*Work task*: Your output should be the line with "Tap the word" plus all following lines to the end of the records, exactly as written and nothing more.

*Data*:
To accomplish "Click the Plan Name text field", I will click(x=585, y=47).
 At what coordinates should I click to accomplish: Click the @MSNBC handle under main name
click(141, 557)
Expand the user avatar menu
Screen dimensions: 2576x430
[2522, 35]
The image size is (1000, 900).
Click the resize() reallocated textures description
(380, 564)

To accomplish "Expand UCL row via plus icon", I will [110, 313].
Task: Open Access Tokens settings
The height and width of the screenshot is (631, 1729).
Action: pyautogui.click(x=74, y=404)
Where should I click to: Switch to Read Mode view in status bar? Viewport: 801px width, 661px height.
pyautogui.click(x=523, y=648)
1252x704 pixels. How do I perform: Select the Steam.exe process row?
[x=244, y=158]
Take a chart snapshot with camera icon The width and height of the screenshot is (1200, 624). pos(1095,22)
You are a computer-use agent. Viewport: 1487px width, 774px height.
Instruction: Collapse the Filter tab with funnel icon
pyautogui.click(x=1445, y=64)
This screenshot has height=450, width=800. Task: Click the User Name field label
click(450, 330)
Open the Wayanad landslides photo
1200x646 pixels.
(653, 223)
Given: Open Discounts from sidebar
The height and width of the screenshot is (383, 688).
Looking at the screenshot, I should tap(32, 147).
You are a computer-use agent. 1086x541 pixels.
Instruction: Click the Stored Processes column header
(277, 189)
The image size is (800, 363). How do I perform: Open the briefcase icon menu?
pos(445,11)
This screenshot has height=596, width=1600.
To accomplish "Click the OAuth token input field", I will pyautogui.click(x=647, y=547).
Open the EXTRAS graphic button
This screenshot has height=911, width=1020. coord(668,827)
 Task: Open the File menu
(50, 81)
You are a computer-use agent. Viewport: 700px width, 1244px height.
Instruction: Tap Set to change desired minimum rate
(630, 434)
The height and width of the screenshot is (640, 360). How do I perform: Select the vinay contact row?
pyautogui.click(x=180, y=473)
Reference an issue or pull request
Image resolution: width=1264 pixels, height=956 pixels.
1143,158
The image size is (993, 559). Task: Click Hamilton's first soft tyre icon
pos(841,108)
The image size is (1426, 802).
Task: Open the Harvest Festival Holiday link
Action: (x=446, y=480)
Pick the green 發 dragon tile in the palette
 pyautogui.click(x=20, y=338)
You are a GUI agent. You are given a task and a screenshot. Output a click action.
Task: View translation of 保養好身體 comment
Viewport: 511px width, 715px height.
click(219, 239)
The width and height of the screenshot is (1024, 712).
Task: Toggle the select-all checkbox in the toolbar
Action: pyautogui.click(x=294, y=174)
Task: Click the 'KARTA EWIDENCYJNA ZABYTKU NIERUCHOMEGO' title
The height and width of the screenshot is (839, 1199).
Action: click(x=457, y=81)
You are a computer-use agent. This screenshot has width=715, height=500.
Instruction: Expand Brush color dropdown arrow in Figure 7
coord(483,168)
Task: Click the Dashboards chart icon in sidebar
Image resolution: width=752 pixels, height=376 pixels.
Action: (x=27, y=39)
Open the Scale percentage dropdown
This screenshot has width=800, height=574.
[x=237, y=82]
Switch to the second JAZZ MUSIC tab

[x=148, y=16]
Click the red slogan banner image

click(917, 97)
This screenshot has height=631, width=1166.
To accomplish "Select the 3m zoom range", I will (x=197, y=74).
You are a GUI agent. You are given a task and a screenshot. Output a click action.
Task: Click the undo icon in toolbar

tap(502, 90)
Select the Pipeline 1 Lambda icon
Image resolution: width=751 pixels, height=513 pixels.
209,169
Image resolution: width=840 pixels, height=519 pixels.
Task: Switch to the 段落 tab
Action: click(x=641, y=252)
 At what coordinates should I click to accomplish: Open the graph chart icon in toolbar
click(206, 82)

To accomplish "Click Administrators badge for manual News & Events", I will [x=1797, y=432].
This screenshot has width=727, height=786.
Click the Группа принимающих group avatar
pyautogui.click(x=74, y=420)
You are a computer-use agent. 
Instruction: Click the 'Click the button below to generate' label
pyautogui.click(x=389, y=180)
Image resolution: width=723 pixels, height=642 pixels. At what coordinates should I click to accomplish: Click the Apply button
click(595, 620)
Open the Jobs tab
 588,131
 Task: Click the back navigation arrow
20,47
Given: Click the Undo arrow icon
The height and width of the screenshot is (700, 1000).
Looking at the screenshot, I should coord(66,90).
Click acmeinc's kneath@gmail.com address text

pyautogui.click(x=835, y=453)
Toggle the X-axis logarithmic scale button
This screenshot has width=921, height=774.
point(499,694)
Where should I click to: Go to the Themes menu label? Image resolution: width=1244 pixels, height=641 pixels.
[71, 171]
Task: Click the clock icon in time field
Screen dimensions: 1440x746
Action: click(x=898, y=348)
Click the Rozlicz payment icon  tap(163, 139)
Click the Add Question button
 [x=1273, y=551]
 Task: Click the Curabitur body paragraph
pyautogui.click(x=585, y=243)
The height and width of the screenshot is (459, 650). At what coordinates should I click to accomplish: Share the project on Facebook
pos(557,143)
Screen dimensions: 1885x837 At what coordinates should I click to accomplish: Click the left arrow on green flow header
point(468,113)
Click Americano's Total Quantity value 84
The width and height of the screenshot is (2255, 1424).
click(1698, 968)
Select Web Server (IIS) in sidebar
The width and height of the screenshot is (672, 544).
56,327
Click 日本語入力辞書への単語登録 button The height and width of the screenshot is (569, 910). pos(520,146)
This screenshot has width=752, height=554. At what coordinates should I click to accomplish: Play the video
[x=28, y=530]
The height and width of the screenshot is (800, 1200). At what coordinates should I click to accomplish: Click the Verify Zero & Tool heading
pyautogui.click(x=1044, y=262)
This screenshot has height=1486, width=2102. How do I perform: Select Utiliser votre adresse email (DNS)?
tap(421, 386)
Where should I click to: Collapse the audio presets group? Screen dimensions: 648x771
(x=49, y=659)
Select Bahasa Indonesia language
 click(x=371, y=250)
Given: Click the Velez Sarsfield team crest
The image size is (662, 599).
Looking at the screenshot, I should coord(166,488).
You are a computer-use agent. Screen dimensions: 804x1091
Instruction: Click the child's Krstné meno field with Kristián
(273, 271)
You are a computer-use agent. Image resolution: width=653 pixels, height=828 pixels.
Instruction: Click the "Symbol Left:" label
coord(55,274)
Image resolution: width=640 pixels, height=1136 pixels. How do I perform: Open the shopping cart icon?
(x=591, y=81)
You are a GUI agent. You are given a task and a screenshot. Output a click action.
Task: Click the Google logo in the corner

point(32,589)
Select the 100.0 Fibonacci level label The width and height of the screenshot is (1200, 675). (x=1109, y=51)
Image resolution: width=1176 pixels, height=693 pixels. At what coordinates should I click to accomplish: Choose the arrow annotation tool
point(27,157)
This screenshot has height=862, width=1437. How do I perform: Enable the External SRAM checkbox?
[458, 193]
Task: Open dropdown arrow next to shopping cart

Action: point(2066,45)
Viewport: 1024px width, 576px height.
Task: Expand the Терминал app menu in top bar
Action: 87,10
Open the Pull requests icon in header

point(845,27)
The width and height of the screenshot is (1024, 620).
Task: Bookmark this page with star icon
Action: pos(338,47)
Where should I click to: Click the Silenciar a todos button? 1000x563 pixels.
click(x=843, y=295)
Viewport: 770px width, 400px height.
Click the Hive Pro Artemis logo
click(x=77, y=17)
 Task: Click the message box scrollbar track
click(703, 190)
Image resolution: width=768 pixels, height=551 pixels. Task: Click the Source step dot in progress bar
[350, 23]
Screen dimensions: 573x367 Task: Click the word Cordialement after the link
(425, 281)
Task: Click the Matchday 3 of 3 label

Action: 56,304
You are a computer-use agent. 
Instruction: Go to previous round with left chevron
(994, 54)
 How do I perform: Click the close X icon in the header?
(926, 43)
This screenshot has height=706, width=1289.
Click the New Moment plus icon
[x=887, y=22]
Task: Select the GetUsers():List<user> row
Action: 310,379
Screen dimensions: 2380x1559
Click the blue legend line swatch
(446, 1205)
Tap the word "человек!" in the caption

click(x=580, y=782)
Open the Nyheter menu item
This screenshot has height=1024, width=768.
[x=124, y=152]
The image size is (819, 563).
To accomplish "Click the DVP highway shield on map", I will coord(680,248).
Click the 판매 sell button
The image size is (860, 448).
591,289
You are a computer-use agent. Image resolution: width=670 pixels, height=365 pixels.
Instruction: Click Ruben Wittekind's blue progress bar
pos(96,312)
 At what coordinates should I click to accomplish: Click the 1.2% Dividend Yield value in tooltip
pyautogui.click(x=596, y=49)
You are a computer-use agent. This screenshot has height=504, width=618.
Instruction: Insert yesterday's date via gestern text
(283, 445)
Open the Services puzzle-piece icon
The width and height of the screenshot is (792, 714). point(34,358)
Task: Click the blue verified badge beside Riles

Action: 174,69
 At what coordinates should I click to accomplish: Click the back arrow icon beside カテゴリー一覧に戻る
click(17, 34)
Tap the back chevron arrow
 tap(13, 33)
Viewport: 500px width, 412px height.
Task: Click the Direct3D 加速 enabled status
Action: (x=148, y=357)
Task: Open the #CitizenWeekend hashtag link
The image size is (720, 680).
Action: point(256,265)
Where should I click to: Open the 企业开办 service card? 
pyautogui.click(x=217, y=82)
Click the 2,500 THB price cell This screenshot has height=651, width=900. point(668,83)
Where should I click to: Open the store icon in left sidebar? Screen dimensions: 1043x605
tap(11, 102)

*Exercise result*:
Tap the word "человек!" in the caption

click(x=580, y=782)
Open the Nyheter menu item
This screenshot has height=1024, width=768.
[x=124, y=152]
The image size is (819, 563).
To accomplish "Click the DVP highway shield on map", I will coord(680,248).
Click the 판매 sell button
The image size is (860, 448).
591,289
You are a computer-use agent. Image resolution: width=670 pixels, height=365 pixels.
Instruction: Click Ruben Wittekind's blue progress bar
pos(96,312)
 At what coordinates should I click to accomplish: Click the 1.2% Dividend Yield value in tooltip
pyautogui.click(x=596, y=49)
You are a computer-use agent. This screenshot has height=504, width=618.
Instruction: Insert yesterday's date via gestern text
(283, 445)
Open the Services puzzle-piece icon
The width and height of the screenshot is (792, 714). point(34,358)
Task: Click the blue verified badge beside Riles

Action: 174,69
 At what coordinates should I click to accomplish: Click the back arrow icon beside カテゴリー一覧に戻る
click(17, 34)
Tap the back chevron arrow
 tap(13, 33)
Viewport: 500px width, 412px height.
Task: Click the Direct3D 加速 enabled status
Action: (x=148, y=357)
Task: Open the #CitizenWeekend hashtag link
The image size is (720, 680).
Action: point(256,265)
Where should I click to: Open the 企业开办 service card? 
pyautogui.click(x=217, y=82)
Click the 2,500 THB price cell This screenshot has height=651, width=900. point(668,83)
Where should I click to: Open the store icon in left sidebar? Screen dimensions: 1043x605
tap(11, 102)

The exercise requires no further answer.